I'm not talking about the post, I'm talking about actually doing mapped mining. I can't imagine anything more immersion-breaking than referring to screenshots of asteroid fields, especially when they are predominantly used for money making in a game that virtually throws credits at you.

But hey, you do you.

If I cared about immersion, the way the economy works would break that way more than the way asteroids do.
 
If I cared about immersion, the way the economy works would break that way more than the way asteroids do.
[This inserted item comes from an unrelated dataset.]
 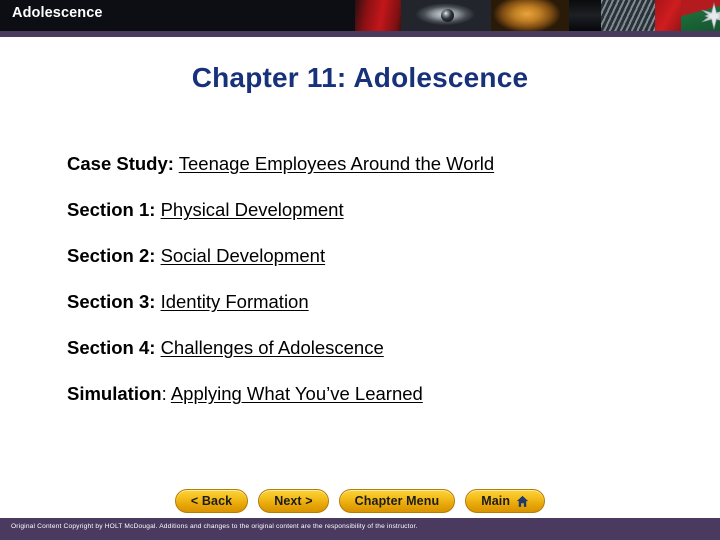 I want to click on list-item: Section 3: Identity Formation, so click(x=372, y=311).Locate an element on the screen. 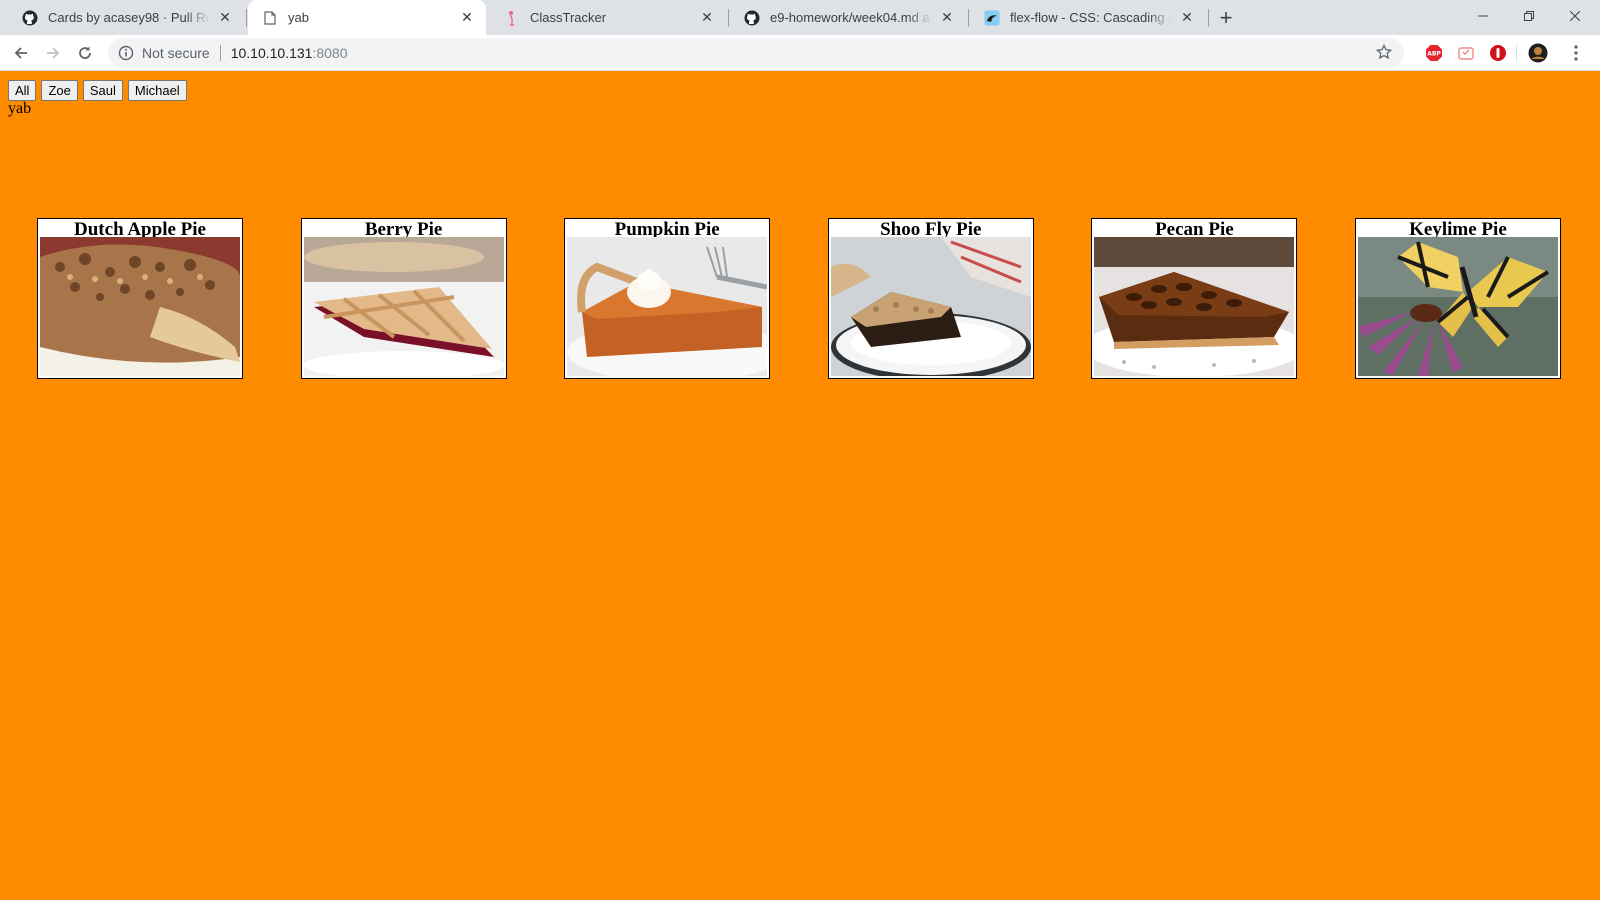  card-keylime-pie: Keylime Pie is located at coordinates (1458, 298).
'Asteroids' don't break my immersion. Tabbing out of the game or looking at a second screen to check screenshots of them on google drive would though. There are levels of immersion; we all know the game economy is a joke in many ways but if you find it impossible to immerse yourself in the experience of playing that game at all because of it. you have my sympathy.
 
Mapped mining is not my style either, although I do use a second screen set on EDSM for spotting higher value planets - moons when traveling - exploring.
 
'Asteroids' don't break my immersion. Tabbing out of the game or looking at a second screen to check screenshots of them on google drive would though. There are levels of immersion; we all know the game economy is a joke in many ways but if you find it impossible to immerse yourself in the experience of playing that game at all because of it. you have my sympathy.
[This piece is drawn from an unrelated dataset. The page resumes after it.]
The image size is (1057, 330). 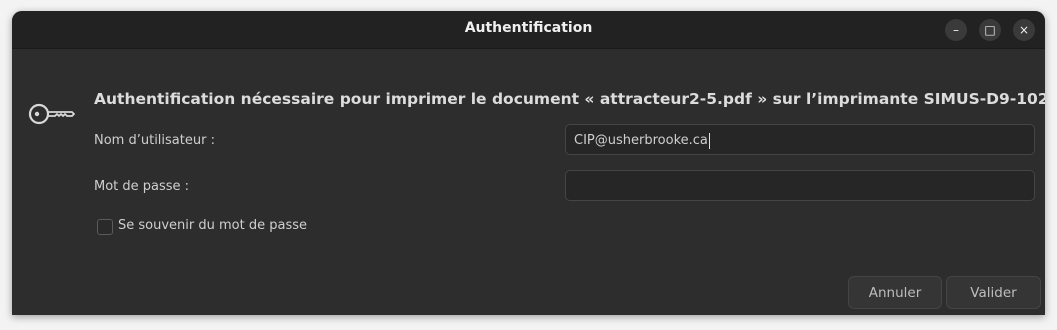 I want to click on window-title: Authentification, so click(x=528, y=28).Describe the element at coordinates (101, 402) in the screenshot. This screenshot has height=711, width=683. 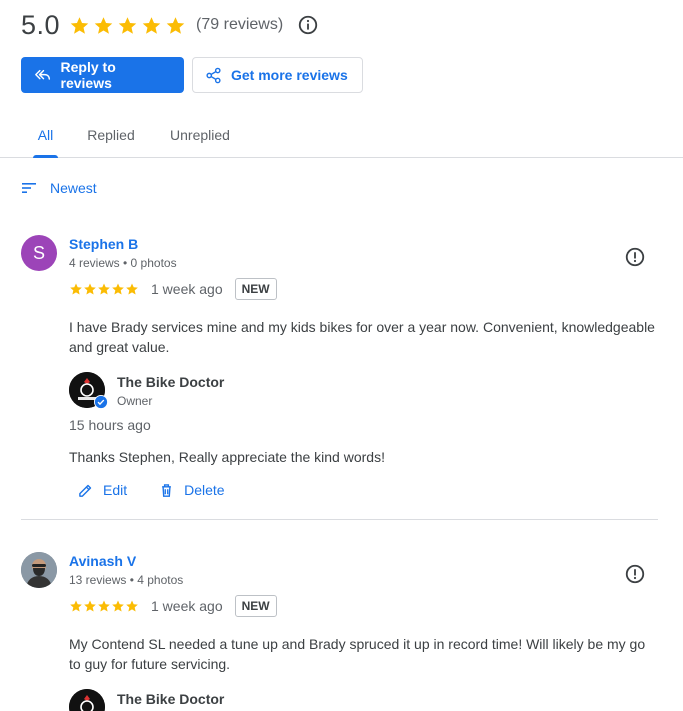
I see `verified-icon` at that location.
Is tabbing out to check Inara for the best prices really any better? By comparison, following a 'treasure map' is practically immersion building!
 
Is tabbing out to check Inara for the best prices really any better? By comparison, following a 'treasure map' is practically immersion building!
I don't know, ask somebody who does it. I will say that quickly glancing at live price information (which you would expect to be available in the game considering it's literally current technology) and slavishly referring to screenshots of the game for 'fly here, now fly here' instructions of how to game asteroid mining aren't even in the same ballpark for me, but like I said it's a question of where you draw the line for immersion breaking I guess.